**WORK INSTRUCTIONS**
When the word "will" appears in a line of the data below, list that line.

**STUDY MATERIAL**
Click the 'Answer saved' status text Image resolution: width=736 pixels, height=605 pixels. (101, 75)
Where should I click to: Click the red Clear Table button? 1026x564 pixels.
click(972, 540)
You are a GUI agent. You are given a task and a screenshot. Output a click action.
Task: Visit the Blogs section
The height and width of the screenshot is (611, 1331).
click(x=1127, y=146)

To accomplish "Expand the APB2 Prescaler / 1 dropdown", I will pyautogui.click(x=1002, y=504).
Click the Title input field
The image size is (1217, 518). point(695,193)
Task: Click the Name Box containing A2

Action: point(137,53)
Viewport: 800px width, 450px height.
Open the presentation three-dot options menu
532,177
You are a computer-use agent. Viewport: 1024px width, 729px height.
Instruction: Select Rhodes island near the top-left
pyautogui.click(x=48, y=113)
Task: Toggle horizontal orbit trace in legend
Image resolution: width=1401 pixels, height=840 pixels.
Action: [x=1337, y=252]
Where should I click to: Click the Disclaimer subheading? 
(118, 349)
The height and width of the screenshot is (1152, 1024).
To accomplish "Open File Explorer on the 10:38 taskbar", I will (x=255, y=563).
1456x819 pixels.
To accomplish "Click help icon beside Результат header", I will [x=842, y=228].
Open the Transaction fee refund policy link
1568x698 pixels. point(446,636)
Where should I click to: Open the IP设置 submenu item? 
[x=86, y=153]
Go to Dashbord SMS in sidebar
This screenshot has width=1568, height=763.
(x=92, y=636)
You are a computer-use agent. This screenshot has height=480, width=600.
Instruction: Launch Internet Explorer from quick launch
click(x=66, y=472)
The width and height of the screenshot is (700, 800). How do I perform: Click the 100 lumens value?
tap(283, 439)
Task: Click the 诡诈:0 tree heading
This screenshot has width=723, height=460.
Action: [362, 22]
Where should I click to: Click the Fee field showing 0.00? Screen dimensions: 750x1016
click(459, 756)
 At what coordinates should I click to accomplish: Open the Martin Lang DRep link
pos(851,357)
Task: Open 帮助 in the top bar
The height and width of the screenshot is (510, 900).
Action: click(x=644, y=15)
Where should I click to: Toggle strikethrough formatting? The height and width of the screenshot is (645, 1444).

**THE COMPLETED TASK**
To accomplish "Expand the APB2 Prescaler / 1 dropdown", I will pyautogui.click(x=1002, y=504).
To accomplish "Open File Explorer on the 10:38 taskbar", I will (x=255, y=563).
To accomplish "Click help icon beside Результат header", I will [x=842, y=228].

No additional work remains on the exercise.